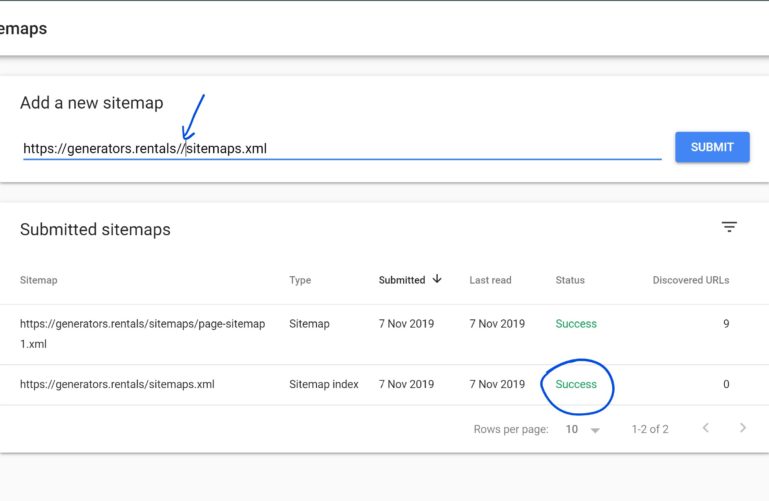Sort by the Submitted column header
The width and height of the screenshot is (769, 501).
pyautogui.click(x=401, y=280)
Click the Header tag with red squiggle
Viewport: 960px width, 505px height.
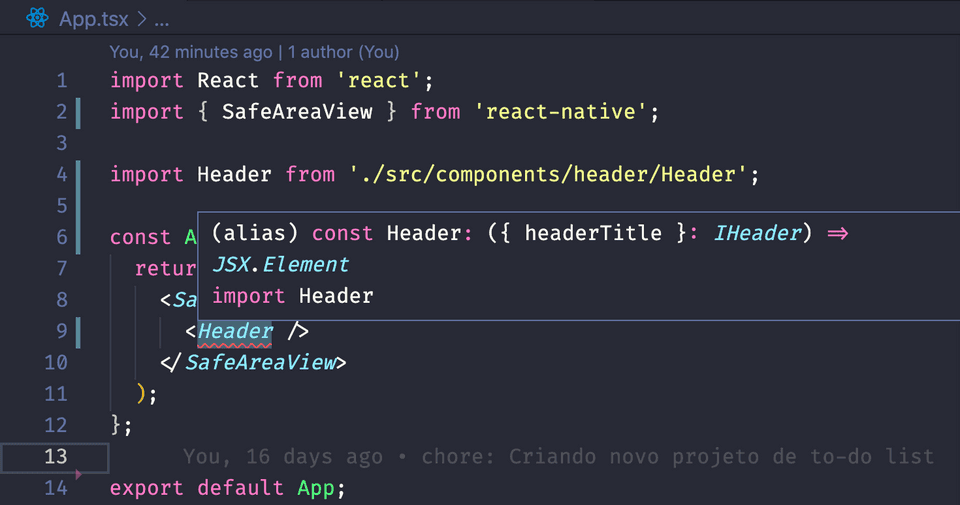point(235,331)
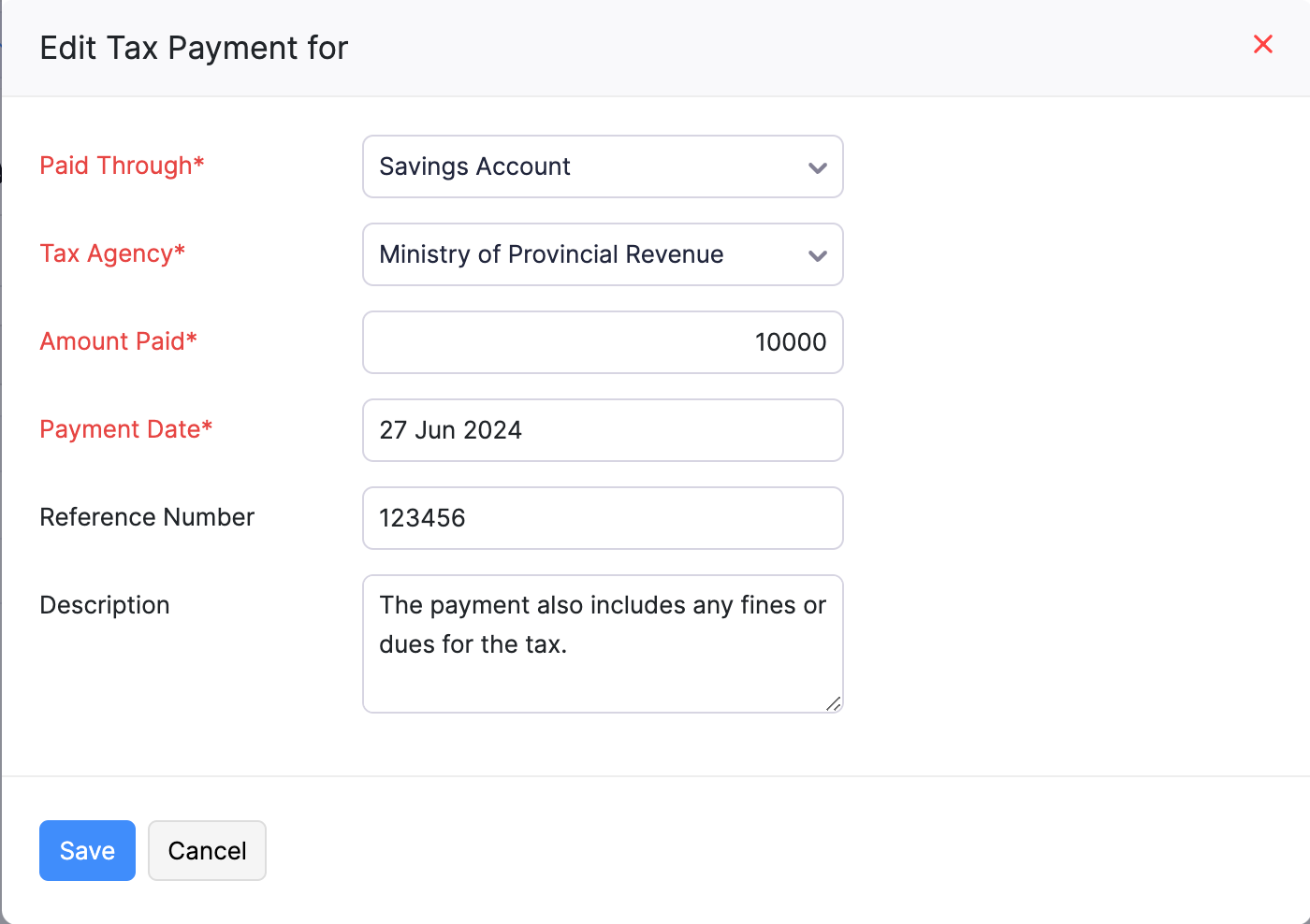Click the Tax Agency label
This screenshot has height=924, width=1310.
pos(111,253)
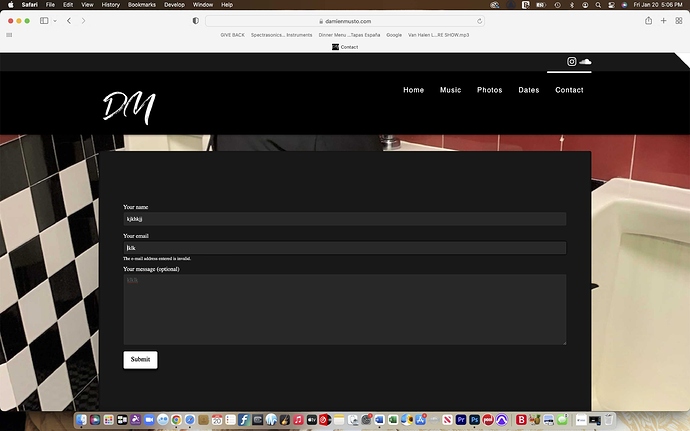Focus the Your email field

(344, 248)
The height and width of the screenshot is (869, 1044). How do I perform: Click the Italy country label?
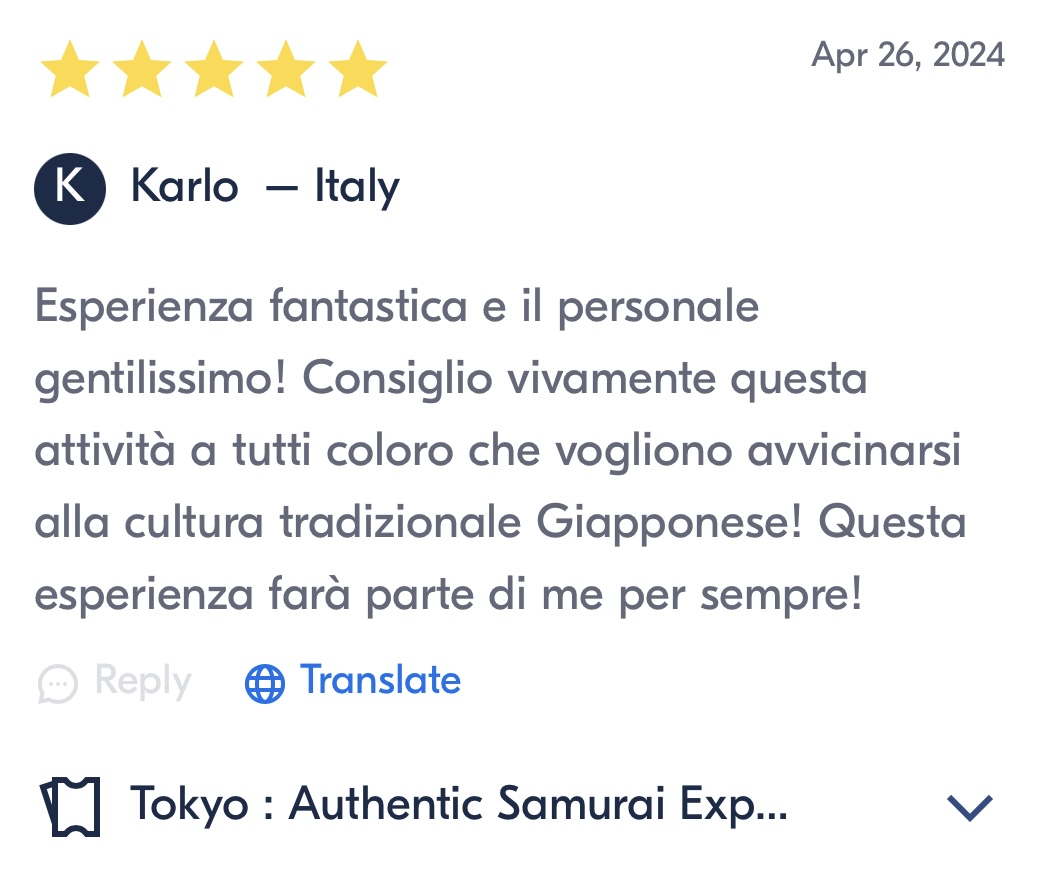(358, 188)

- - - - -

Exactly the lines from the one containing "Click the Header tag with red squiggle" to the end of the records above, both end lines included, are to be printed, and no pictures with them.

**EXERCISE SOLUTION:**
Click the Header tag with red squiggle
Viewport: 960px width, 505px height.
point(235,331)
Click the Tax Agency label
This screenshot has height=924, width=1310.
pos(111,253)
Focus the Your email field

(344, 248)
The height and width of the screenshot is (869, 1044). How do I perform: Click the Italy country label?
(358, 188)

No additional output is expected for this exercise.